To choose a career in medicine, you must be prepared for lifelong learning. Today, my resident and I learned something new from a patient.
  1. One of my residents (let's call her F) comes into my office to discuss a patient with me.
  2. It's a middle aged woman complaining of a boil.
  3. The boil is in a very uncomfortable location: her gluteal cleft.
    That's doctor for "buttcrack."
  4. F goes on to tell me this patient gets them all the time in her nether regions and wanted to come in to see if she needed antibiotics or to have it cut open and drained since she has required the latter in the past.
  5. I realize I've seen this patient before. She was nice, but interesting.
    And not in the kind of way where you wish you weren't their doctor so you could hang out on the weekend.
  6. Anyway, F goes on to tell me that the patient also recently had a tummy tuck and has been wearing a compressive spandex suit given to her by her doctors after her surgery a couple of weeks ago.
    She states she gave the patient a gown to change into prior to coming to speak to me, so she should be ready for her exam in a minute.
  7. She proceeds to ask me if I'll chaperone during the examination; this way she's abiding by the hospital chaperone policy and can also get my opinion in case it doesn't look run of the mill.

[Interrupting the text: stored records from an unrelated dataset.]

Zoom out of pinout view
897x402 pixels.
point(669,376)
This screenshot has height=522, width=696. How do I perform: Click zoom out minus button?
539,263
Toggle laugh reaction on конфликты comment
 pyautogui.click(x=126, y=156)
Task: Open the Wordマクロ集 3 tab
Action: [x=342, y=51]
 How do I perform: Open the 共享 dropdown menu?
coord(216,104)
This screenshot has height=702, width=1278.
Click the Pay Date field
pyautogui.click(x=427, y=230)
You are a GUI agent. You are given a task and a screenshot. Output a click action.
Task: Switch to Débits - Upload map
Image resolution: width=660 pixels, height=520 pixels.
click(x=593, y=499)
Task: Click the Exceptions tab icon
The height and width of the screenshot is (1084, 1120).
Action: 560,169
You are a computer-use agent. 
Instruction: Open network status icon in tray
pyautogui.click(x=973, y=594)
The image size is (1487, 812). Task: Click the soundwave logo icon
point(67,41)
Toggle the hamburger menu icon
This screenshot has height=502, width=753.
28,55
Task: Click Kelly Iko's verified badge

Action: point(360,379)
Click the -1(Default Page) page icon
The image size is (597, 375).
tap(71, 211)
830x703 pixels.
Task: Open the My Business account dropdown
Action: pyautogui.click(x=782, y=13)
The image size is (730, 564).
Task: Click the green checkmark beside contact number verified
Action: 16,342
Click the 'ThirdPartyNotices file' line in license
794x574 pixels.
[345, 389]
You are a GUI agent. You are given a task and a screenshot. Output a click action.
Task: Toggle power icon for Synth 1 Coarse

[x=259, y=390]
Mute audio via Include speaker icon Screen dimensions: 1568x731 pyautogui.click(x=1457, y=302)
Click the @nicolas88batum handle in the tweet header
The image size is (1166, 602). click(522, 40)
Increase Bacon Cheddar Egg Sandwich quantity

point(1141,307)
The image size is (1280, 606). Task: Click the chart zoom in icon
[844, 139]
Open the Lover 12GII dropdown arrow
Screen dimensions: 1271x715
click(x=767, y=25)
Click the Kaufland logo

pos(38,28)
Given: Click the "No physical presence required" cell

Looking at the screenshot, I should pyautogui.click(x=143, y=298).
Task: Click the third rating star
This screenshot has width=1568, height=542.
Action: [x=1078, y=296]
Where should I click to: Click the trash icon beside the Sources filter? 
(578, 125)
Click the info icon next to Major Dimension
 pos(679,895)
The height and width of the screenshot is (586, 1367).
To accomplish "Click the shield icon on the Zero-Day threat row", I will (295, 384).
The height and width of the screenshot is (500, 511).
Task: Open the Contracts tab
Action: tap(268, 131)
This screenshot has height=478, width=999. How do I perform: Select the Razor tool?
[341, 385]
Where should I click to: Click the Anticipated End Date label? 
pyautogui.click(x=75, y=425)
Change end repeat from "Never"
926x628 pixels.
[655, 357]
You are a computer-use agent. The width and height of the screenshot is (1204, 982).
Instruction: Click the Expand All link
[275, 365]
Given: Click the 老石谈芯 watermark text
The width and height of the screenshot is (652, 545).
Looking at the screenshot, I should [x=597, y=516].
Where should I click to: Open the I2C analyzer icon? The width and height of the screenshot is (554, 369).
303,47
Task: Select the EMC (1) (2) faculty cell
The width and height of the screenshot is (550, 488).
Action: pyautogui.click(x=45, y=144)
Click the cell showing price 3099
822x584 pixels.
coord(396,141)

  8. "Okay," I say, and we walk to the patient's room. We knock, and the patient says to enter.
  9. We come in and she's sitting there on the exam table, not wearing a gown, but in a full body black spandex suit. She looks like Catwoman.
    I assumed she just had an abdominal binder on, which is a thick, tight bandage that goes around the belly after abdominal surgery. Maybe this suit was her very strange outfit of the day?
  10. "Oh, I'm sorry, we'll step out to let you change into the gown," F says.
  11. She says, "oh, no, no we don't need to do that."
  12. F seems a little confused and says, "Ma'am, I really need to be able to examine you to see how to best treat you."
  13. The patient then says, "I know. You can," but doesn't move.
  14. F and I look at each other, confused.
  15. "I'll show you," she says. The patient then stands up, turns around, and bends over.
  16. I was not prepared for what I saw next.
  17. The boil was staring me right in the face.
  18. The crotch was missing on her spandex. There was a giant hole. 😦
  19. F asked her why there was a hole.
  20. The patient explained that the hole was there so she could go to the bathroom without removing the suit.
    Convenient and gross!
  21. F now couldn't mask her surprise. "You cut a hole in them???" We looked at each other, simultaneously perplexed, horrified and amused, as she examined the patient.
  22. The patient said, "No! That's how they came!"
  23. "Oh," we both said.
  24. I learned today Crotchless medical-grade Spanx exist!